Quinney, of the International Federation of Essential Medicines Industry, said industry warnings should not be dismissed as “sheer rhetoric”. He pointed out that investment decisions in research and development are driven by the scientific base of the country, while pricing policy affects the overall investment A recent report of the European Industry Group showed a widening gap in investment in research and development between both the United States and Europe in the past 20 years, while China has become an alternative base important for research.
“The choice is yours,” Quinney said. “Not only are there great scientists in the US who can’t be outdone, but you also get a return on investment in a challenging environment.”
The industry is also concerned about the decline in research and development productivity. Deloitte found that the average drug development cost rose to $2.3bn by 2021, while the average annual peak sales per drug fell to $500m, continuing a declining trend in the past decade that was interrupted only briefly during the height of the pandemic.
But total drug sales are expected to grow at an annual rate of 6 percent between 2022 and 2028, according to data research firm Evaluate Vantage, and the world’s largest drug companies currently have $1.4 trillion in deal-making financial power, including cash and debt, according to the report. for EY.

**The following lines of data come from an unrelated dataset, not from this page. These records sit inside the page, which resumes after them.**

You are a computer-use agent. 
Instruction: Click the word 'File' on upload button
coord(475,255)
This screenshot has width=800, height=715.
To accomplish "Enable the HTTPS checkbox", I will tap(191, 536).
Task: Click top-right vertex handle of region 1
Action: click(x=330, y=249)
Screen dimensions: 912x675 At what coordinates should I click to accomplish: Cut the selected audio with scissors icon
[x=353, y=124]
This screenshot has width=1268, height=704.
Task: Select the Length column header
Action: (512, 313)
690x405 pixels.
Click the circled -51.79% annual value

Rodwin said the biggest threat would be if pharmaceutical companies stopped selling some types of drugs in Europe. So far, the drugs have mainly been withdrawn after European health authorities raised questions about whether they were of good value. Last year, Boston-based Bluebird Bio pulled Zintiglo, its one-off gene therapy for the blood disorder beta-thalassemia, from the European market, after failing to convince the German government to cover its $1.8m price tag. The company recently launched the same drug in the US for $2.8 million.
Andrew Obenstein, chief executive of Bluebird, noted that European payers still think of prices as if all patients required repeat prescriptions for chronic illnesses.

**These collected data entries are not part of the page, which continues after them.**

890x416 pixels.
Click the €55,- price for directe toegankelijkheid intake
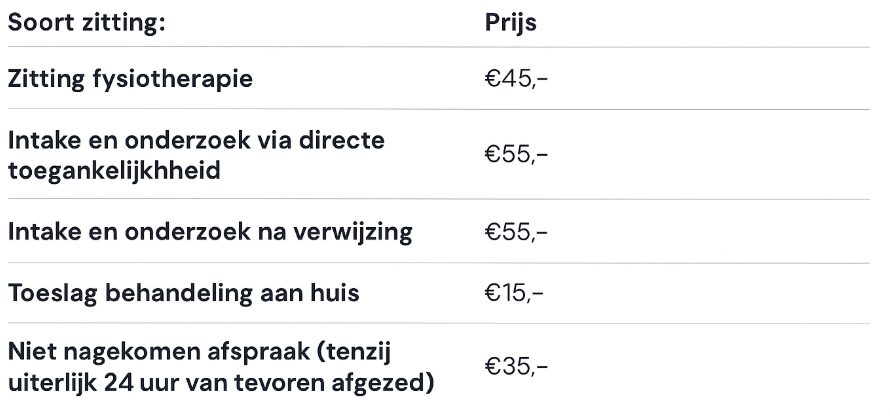coord(516,154)
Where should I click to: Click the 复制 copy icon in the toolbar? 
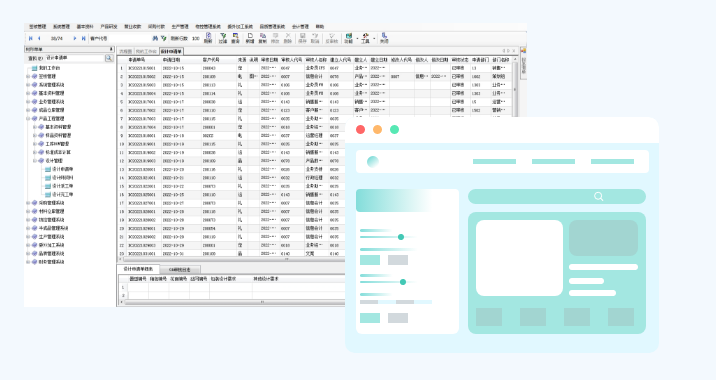click(263, 38)
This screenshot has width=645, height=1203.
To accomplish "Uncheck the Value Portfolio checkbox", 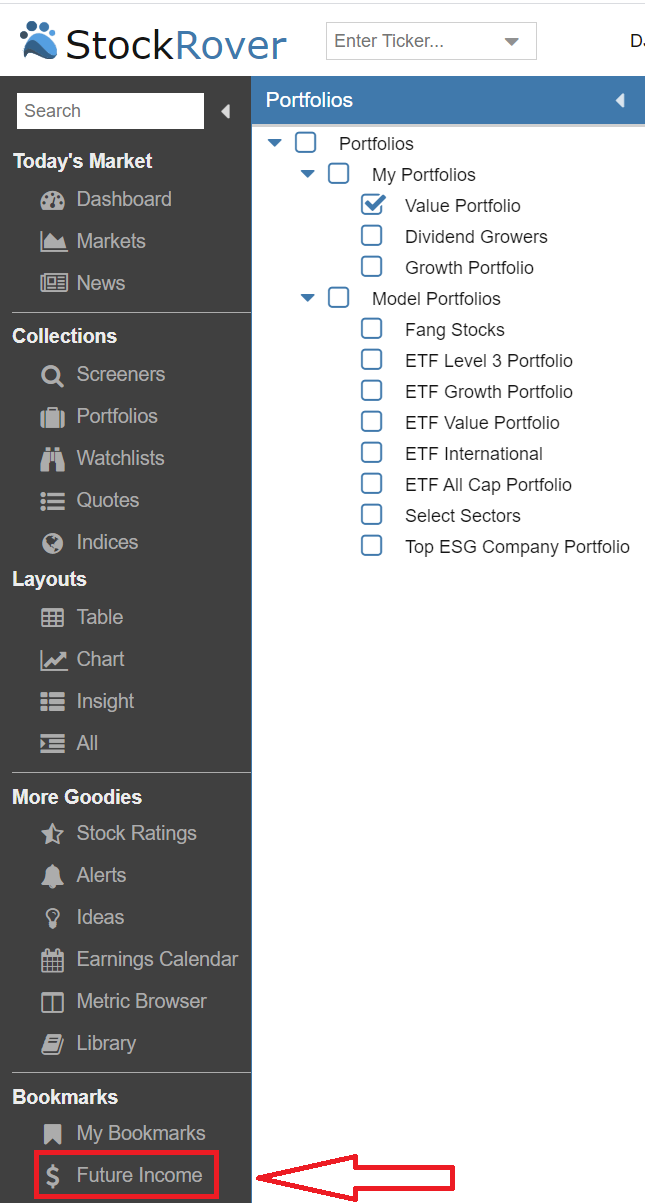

“It ended up being a negotiation that really only reflected historical drug price negotiations and not a reflection of the value of the treatments. So what happened was very disappointing,” he told the Financial Times.
When European health authorities go to negotiations, they will have to come to terms with the pharmaceutical industry, which is no longer focused on producing the daily pills.
And while drugmakers used to make a few per-patient gains in a large market, they increasingly focus on charging more for small subsets of patients, such as those with rare diseases or in oncology, with a specific mutation in their tumour.
In contrast, governments are not giving their health systems more money to deal with this change.
Alistair McGuire, head of health policy at the London School of Economics, said European countries had tightened their policies because of high prices. “The growth rates in prices, especially for oncology drugs, have been very noticeable. They have gone up in a very short period of time.”
The UK’s Department of Health said it achieved a record number of access agreements under the latest voluntary agreement, and is open to ideas about how the new scheme might work. The industry had introduced new models, such as paying only if the treatment worked, or paying a flat fee for any amount of medication needed.
Torbett, of the British Pharmaceutical Industry Association, acknowledged that it is difficult for anyone to plan for innovation. He said: “The problem with the public sector or anyone making the budget is that all of a sudden they say we can do something for patients that we couldn’t do before. But we have to find the money for that.”